Early Neolithic hoard from Serbia examined


Archaeologists from the University of Tübingen’s Institute of Prehistory are working with the Serbian Archaeological Institute in Belgrade to analyze the most comprehensive Early Neolithic hoard ever found. Work on the nearly 8000 year old collection of jewelry and figurines is funded by the Thyssen Foundation.

Early Neolithic hoard from Serbia examined
Belica hoard, two views of a stylized woman (serpentinite) [Credit: Nebosja Boric, Belgrade]

The unique hoard is composed of some 80 objects made of stone, clay and bone. “This collection from Belica, in all its completeness, provides a unique glimpse into the symbols of the earliest farmers and herdsmen in Europe,” says Tübingen archaeologist Dr. Raiko Krauss, who heads the German side of the project.

Early Neolithic hoard from Serbia examined
Belica hoard, miniature phallus (serpentinite) [Credit: Nebosja Boric, Belgrade]

The objects include stylized female figures, parts of the human body, as well as miniature axes and abstract figures. Much attention has been given to the rotund female figures of water-smoothed stone given human features by human hands. Were they idols, lucky charms or fertility symbols? Their purpose is unknown.

Early Neolithic hoard from Serbia examined
Belica hoard, two views of a representation of the sickle moon (serpentinite) [Credit: Nebosja Boric, Belgrade]

The stone objects are mainly of serpentinite from an ophiolite belt running some 40km west of the Belica site. The rock was washed out of the mountains and worn smooth by rivers and streams. Neolithic artists then selected the pebbles they wanted from the valleys.

Early Neolithic hoard from Serbia examined
Belica hoard, bone figurine [Credit: Nebosja Boric, Belgrade]

Archaeologists mapped the outline of an Early Neolithic settlement in June of this year using the distribution of finds on the surface as a guide. In the middle, they found the largely undisturbed hoard. Using modern geophysical prospection methods, they were able to bring buried parts of the settlement to light during summer excavations.

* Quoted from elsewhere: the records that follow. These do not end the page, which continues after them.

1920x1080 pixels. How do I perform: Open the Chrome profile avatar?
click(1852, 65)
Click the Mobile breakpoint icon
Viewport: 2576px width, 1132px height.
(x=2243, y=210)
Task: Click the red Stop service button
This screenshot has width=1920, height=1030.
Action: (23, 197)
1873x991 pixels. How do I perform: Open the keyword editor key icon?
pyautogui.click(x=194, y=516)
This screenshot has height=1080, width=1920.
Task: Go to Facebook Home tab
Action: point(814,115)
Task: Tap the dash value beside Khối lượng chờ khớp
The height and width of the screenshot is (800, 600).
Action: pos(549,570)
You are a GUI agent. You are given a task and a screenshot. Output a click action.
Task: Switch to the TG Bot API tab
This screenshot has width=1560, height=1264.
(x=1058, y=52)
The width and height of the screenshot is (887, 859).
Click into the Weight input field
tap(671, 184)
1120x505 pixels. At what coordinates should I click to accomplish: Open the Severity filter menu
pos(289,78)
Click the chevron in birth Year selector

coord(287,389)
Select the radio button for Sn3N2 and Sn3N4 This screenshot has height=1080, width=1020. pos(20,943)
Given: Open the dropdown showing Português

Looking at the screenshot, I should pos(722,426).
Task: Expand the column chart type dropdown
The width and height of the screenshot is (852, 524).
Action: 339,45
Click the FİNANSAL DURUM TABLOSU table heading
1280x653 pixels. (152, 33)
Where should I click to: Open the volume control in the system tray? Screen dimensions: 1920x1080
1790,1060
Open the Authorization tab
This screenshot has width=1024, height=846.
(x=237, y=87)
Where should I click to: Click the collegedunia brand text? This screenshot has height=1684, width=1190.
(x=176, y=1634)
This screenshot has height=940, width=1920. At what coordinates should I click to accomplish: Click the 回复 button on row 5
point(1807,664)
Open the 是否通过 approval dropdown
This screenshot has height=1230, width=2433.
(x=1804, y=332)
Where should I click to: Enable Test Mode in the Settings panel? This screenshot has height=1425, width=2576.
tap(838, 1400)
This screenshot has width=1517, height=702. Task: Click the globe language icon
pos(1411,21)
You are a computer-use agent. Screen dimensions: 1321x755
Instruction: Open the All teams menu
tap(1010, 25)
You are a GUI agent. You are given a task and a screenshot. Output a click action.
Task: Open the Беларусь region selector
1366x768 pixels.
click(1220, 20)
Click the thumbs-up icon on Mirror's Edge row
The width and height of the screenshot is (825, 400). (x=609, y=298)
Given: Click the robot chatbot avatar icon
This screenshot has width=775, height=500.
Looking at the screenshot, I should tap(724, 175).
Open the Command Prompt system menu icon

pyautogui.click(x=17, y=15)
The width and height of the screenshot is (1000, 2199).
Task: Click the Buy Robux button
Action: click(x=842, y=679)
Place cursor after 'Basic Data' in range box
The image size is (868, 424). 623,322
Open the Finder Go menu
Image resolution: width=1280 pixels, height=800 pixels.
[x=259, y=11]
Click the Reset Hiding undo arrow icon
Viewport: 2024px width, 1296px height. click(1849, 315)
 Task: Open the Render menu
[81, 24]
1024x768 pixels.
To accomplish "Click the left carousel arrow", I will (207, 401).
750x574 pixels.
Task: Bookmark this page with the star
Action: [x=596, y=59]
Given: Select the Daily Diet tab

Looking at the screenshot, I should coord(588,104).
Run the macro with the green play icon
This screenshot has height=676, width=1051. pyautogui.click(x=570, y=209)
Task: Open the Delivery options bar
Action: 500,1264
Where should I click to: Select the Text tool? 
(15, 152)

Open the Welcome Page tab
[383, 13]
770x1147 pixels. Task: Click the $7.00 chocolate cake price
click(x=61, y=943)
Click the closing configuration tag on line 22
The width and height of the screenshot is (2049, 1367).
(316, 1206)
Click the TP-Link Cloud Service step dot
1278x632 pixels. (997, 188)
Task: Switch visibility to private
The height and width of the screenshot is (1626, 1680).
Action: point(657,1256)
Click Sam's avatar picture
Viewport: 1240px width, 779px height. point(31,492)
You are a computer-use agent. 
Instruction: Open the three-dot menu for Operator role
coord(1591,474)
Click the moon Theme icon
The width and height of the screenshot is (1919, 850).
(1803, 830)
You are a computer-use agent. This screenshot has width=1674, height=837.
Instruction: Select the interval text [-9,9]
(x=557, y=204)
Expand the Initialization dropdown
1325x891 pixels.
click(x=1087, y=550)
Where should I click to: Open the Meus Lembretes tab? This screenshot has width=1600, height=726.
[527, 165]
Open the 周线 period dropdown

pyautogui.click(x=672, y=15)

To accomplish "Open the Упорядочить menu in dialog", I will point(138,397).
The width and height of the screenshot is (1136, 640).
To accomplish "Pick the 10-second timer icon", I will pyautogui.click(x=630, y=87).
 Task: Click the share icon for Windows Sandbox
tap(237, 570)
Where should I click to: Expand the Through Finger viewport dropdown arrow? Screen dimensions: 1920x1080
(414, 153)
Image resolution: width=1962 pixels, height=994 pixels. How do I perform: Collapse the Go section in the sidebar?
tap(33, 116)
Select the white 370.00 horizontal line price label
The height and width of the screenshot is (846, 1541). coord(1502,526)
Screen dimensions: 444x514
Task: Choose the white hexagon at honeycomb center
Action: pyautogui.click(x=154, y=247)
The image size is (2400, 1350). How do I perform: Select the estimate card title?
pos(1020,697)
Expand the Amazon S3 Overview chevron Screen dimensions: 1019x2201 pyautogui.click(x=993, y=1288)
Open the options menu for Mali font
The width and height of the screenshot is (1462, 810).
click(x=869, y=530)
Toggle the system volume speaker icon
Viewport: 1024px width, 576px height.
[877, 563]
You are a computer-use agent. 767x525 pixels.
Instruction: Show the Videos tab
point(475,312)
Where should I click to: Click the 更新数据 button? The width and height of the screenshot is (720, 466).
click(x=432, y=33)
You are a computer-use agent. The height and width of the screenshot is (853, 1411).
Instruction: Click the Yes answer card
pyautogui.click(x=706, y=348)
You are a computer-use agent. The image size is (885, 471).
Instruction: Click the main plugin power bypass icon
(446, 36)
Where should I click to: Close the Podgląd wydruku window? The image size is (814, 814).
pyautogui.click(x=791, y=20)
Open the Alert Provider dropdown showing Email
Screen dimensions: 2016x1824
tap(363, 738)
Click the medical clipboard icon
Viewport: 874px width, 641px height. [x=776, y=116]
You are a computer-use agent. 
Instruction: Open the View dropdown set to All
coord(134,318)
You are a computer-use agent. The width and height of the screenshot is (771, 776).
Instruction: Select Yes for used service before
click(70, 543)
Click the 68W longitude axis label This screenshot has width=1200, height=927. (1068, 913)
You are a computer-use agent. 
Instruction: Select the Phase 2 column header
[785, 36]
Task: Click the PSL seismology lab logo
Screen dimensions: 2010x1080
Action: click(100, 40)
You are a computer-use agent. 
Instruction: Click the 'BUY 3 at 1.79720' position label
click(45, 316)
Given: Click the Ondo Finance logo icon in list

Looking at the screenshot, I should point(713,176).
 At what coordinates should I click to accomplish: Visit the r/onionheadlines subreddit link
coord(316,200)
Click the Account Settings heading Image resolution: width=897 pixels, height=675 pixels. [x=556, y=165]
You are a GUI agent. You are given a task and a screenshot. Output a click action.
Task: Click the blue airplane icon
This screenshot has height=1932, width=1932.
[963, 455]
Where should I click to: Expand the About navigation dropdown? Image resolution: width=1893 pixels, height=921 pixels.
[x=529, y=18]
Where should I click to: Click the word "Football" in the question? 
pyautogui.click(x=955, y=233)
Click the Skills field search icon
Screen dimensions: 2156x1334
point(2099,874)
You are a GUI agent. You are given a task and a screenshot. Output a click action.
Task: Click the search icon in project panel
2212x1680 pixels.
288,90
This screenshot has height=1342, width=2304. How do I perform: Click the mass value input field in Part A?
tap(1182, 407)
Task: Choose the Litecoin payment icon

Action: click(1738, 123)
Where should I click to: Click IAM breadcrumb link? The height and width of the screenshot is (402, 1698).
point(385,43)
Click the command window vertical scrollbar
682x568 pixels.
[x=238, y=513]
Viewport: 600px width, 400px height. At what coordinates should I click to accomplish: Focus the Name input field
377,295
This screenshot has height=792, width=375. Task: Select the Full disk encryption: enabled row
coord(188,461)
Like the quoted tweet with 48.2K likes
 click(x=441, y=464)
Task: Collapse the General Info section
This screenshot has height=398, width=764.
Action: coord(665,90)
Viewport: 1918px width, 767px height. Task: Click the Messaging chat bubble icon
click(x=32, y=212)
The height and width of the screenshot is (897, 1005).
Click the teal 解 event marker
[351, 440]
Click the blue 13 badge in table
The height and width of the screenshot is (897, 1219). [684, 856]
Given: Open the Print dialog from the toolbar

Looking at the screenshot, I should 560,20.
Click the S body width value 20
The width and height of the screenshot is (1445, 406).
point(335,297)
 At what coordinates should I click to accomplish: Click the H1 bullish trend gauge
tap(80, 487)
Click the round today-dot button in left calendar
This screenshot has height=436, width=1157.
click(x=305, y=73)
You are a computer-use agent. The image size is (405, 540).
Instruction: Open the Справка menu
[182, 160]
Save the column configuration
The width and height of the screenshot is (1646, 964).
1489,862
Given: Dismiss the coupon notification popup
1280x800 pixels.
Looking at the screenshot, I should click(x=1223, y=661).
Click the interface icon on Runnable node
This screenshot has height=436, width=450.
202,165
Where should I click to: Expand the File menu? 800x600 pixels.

“Important finds like this should be prominently displayed in the Serbian National Museum,” says Krauss of the hoard. “But the National Museum in Belgrade has been closed since the civil war.” So Krauss is working with his Serbian colleagues on an exhibition at the University of Tübingen Museum in Hohentübingen Castle. The modern world will first get to see the Belica hoard there in the winter semester of 2013/14. The hoard, and the results of the current investigation, are to be published in German and Serbian.